SUPPLIED PASSAGE.
* * * * * * *

This is working for me, can I add extra logging and have you re-run it see if I can catch error on your end? I would also need to see you workflow.yaml configuration structure to see if there is anything that differs from standard structure exporter expects to see
use newrelic-experimental/gha-new-relic-exporter@debug1
have you managed to give this a go? is it working for you now?
DEBUG: {'id': ####, 'run_id': ####, 'workflow_name': 'A workflow', 'head_branch': 'master', 'run_url': 'https://api.github.com/repos/org/repo/actions/runs/####,', 'run_attempt': 1, 'node_id': 'XXXXX', 'head_sha': 'XXXXX', 'url': 'https://api.github.com/repos/org/repo/actions/jobs/####', 'html_url': 'https://github.com/org/repo/actions/runs/####/job/####', 'status': 'completed', 'conclusion': 'cancelled', 'created_at': '2023-11-04T07:22:40Z', 'started_at': '2023-11-04T07:22:44Z', 'completed_at': '2023-11-04T07:45:39Z', 'name': 'A job', 'steps': [{'name': 'step 1', 'status': 'completed', 'conclusion': 'success', 'number': 1, 'started_at': '2023-11-04T07:22:43.000Z', 'completed_at': '2023-11-04T07:22:52.000Z'}, {'name': 'step 2', 'status': 'queued', 'conclusion': None, 'number': 2, 'started_at': None, 'completed_at': None}, {'name': 'step 3', 'status': 'queued', 'conclusion': None, 'number': 4, 'started_at': None, 'completed_at': None}], 'check_run_url': 'https://api.github.com/repos/org/repo/check-runs/####', 'labels': ['self-hosted', 'linux', 'x64', 'common'], 'runner_id': ####, 'runner_name': 'XXXXX', 'runner_group_id': ####, 'runner_group_name': 'XXXX'}
Traceback (most recent call last):
File "/app/exporter.py", line 112, in <module>
child_1 = step_tracer.start_span(name=str(step['name']),start_time=do_time(step['started_at']),context=p_sub_context,kind=trace.SpanKind.CONSUMER)

* * * * * * *

DATA EXTRACT.
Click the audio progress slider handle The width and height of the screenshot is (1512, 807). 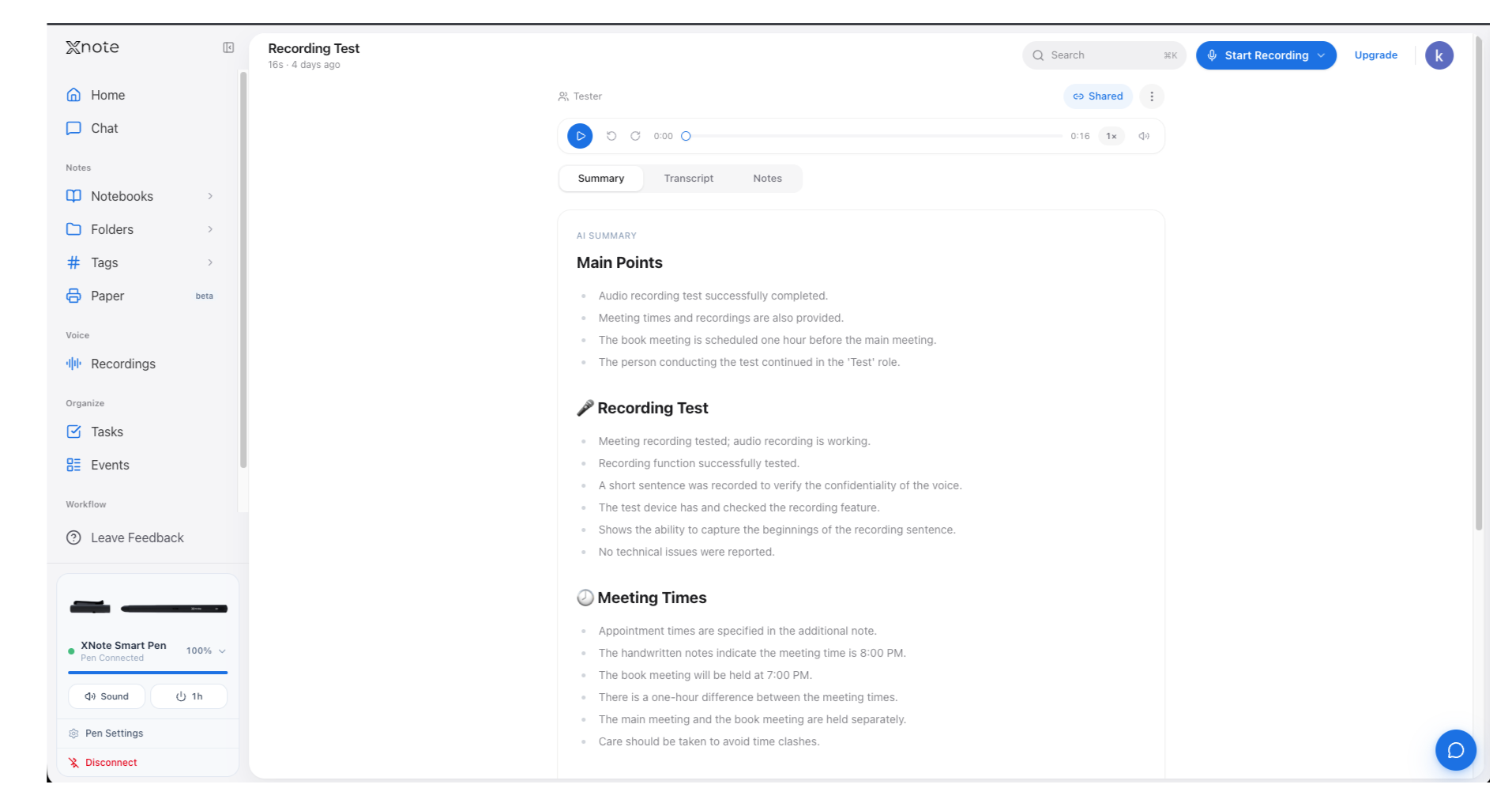click(x=686, y=136)
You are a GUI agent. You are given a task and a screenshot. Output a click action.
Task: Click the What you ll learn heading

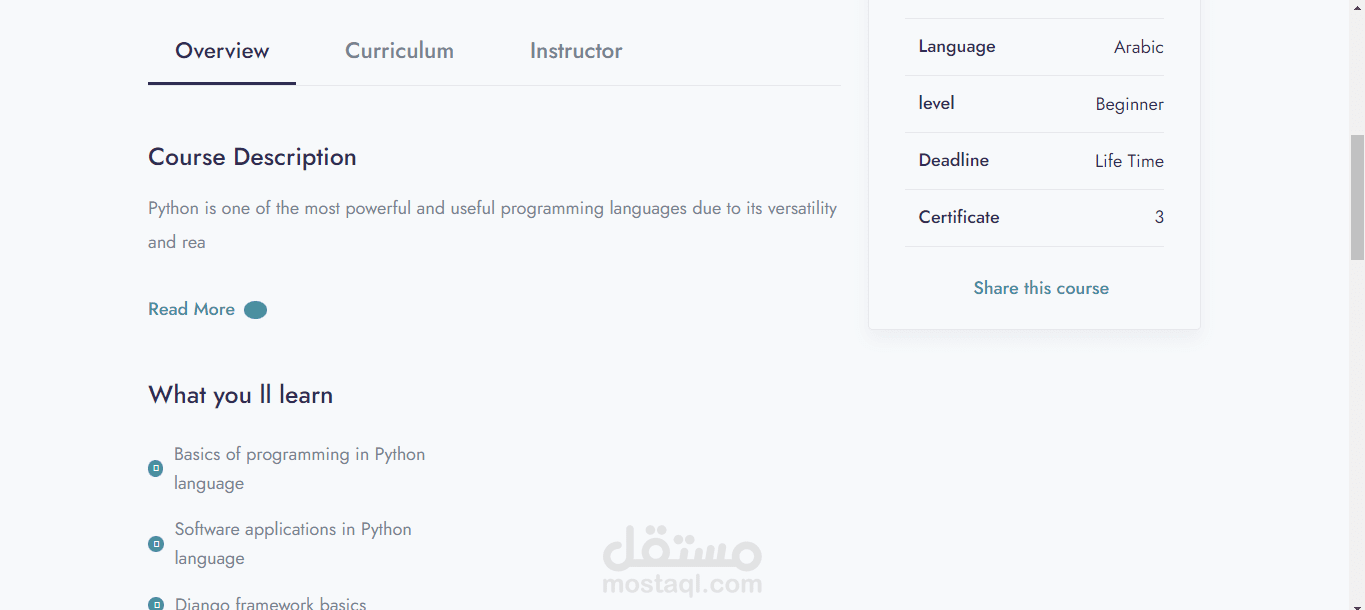click(240, 395)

* * * * * * *

Retype the part of the debugging thread starting with "This is working" and going on through "for you now?". The data has nothing to do with the debugging thread.

This is working for me, can I add extra logging and have you re-run it see if I can catch error on your end? I would also need to see you workflow.yaml configuration structure to see if there is anything that differs from standard structure exporter expects to see
use newrelic-experimental/gha-new-relic-exporter@debug1
have you managed to give this a go? is it working for you now?